Pour les catholiques, une telle image insinue un doute sur la nécessité du Christ et de l’Église pour le salut. Pour les musulmans, c’est un encouragement à rester fidèles à l’islam, « puisque même le pape est venu prier à la Mosquée bleue ». Pour les païens, c’est une preuve qu’il n’est pas nécessaire de s’enquérir de la vérité de la foi.
Donc, à Istanbul comme à Assise, un geste du pape encourage l’opinion commune que les diverses traditions religieuses se valent plus ou moins, qu’aucune religion ne détient la totalité de la vérité. Par ce geste, le pape participe à la diffusion du relativisme religieux. De plus, ces gestes à saveur relativiste se renforcent mutuellement.
Une occasion de scandale
Un acte humain qui induit un autre homme à faire un péché s’appelle un scandale. Et les théologiens nous rappellent qu’un scandale naît, soit d’un acte en soi mauvais, soit d’un acte éventuellement bon mais ayant les apparences d’un mal.

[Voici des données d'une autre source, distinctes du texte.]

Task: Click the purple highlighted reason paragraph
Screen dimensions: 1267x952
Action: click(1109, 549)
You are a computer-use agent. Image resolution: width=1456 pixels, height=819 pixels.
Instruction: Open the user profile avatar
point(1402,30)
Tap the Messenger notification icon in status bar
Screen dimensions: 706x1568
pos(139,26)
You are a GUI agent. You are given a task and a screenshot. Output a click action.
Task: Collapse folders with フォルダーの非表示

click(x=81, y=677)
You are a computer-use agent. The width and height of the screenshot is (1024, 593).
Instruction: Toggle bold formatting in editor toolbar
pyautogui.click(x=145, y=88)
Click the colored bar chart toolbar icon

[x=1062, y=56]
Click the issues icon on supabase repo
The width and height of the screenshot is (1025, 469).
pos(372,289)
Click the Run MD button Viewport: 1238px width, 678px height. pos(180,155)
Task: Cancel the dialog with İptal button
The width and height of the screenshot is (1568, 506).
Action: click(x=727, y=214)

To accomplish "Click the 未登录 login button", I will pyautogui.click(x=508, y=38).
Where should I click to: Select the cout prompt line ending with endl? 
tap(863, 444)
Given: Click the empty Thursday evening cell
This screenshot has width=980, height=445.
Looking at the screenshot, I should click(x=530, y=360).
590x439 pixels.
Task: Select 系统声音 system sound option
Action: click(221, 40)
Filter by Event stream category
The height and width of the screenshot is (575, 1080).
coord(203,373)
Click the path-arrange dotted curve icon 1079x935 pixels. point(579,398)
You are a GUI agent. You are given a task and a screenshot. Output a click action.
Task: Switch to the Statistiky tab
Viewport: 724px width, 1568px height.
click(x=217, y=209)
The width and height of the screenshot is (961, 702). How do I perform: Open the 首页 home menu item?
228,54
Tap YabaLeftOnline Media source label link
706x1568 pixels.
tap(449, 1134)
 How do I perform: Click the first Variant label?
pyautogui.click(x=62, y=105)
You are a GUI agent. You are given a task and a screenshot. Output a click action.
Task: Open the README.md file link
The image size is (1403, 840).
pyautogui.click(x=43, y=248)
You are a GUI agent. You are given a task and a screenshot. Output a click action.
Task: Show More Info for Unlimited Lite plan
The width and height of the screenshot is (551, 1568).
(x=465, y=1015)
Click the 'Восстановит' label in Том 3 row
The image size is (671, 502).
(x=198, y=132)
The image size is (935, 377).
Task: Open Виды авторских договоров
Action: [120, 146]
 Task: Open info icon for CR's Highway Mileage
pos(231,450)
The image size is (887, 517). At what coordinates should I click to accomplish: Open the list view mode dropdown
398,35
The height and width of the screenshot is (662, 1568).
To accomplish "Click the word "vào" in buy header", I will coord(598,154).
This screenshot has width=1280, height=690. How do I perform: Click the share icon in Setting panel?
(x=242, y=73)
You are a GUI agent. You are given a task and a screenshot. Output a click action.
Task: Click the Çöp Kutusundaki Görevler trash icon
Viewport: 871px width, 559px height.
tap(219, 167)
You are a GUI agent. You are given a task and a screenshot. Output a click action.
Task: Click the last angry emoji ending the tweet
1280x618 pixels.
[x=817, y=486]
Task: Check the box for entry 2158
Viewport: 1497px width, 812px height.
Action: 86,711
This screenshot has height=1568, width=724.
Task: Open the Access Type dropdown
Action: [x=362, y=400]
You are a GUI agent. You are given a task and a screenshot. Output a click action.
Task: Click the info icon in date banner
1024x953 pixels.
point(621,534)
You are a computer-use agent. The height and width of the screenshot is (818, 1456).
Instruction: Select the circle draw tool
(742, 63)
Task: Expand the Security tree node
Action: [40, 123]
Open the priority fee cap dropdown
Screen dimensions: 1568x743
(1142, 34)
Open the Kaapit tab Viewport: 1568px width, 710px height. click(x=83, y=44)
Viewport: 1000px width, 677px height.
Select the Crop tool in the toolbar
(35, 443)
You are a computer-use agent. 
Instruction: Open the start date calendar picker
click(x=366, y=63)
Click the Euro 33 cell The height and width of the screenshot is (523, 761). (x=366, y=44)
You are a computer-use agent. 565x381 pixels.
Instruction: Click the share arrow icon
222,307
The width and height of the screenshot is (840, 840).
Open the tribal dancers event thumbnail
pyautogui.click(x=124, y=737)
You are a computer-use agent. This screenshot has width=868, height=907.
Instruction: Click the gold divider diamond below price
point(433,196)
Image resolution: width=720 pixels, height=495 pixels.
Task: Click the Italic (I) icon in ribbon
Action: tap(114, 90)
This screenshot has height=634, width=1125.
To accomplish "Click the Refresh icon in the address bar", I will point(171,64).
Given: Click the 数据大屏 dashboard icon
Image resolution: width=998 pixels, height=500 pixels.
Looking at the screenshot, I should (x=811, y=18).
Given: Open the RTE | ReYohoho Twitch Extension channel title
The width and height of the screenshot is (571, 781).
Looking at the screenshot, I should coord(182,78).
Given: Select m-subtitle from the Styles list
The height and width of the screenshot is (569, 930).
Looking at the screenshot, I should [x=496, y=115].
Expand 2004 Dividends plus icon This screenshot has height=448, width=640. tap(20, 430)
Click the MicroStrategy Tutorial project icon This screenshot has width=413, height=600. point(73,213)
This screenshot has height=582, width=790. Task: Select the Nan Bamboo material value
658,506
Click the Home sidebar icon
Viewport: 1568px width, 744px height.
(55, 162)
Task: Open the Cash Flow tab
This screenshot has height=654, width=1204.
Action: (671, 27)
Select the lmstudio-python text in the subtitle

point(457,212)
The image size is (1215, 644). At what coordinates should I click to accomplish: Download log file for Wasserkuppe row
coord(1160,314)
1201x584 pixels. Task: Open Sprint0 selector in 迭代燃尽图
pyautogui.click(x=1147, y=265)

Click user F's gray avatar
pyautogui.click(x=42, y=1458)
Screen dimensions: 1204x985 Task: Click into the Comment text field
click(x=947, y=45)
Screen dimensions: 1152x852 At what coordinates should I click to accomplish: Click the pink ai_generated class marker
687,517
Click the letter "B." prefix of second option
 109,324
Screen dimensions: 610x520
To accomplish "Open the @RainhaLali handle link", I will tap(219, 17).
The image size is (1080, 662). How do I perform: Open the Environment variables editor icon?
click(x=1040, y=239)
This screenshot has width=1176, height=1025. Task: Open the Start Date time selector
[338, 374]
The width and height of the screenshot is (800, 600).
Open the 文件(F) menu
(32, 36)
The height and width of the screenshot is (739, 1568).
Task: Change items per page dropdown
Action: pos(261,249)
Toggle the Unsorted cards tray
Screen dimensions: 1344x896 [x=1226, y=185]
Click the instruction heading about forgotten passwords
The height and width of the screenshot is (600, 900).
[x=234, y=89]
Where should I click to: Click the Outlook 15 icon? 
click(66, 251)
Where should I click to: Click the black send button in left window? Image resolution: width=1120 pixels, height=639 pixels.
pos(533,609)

Nous avons admis à titre d’hypothèse fictive que l’acte du pape à Istanbul était bon. Or, nous venons de le montrer, les hommes, dans leur immense majorité, vont tirer de ce geste des conclusions néfastes. Nous nous trouvons donc devant un acte relevant de la deuxième catégorie signalée par les théologiens, celle d’un scandale causé par un acte en soi bon ayant les apparences d’un mal.
Ainsi, même dans l’hypothèse fictive où la visite à la mosquée serait en soi bonne, le pape avait l’obligation grave de l’éviter, pour ne pas être cause de ce scandale.
On s’habitue, hélas ! au pire
La répétition de ces actes inconcevables tend à nous faire perdre notre capacité de réaction, à anesthésier notre indignation devant ce qui est, en soi, une blessure faite à la confession de la foi.
C’est un grand malheur. Nous devons, au contraire, maintenir la virginité de notre foi. Parce que les conséquences spirituelles de ce geste sont incalculables, et sans nous ériger en juge des intentions, il nous faut réagir de façon claire, tout en gardant respect pour la personne et la fonction du pape.
Cet acte de Benoît XVI à Istanbul est un scandale, au sens réel et étymologique : il induit les âmes au péché, dans ce qui est le plus grave, la confession de la foi, et d’une manière exceptionnellement forte, en raison de la diffusion mondiale de l’image d’un pape priant dans une mosquée.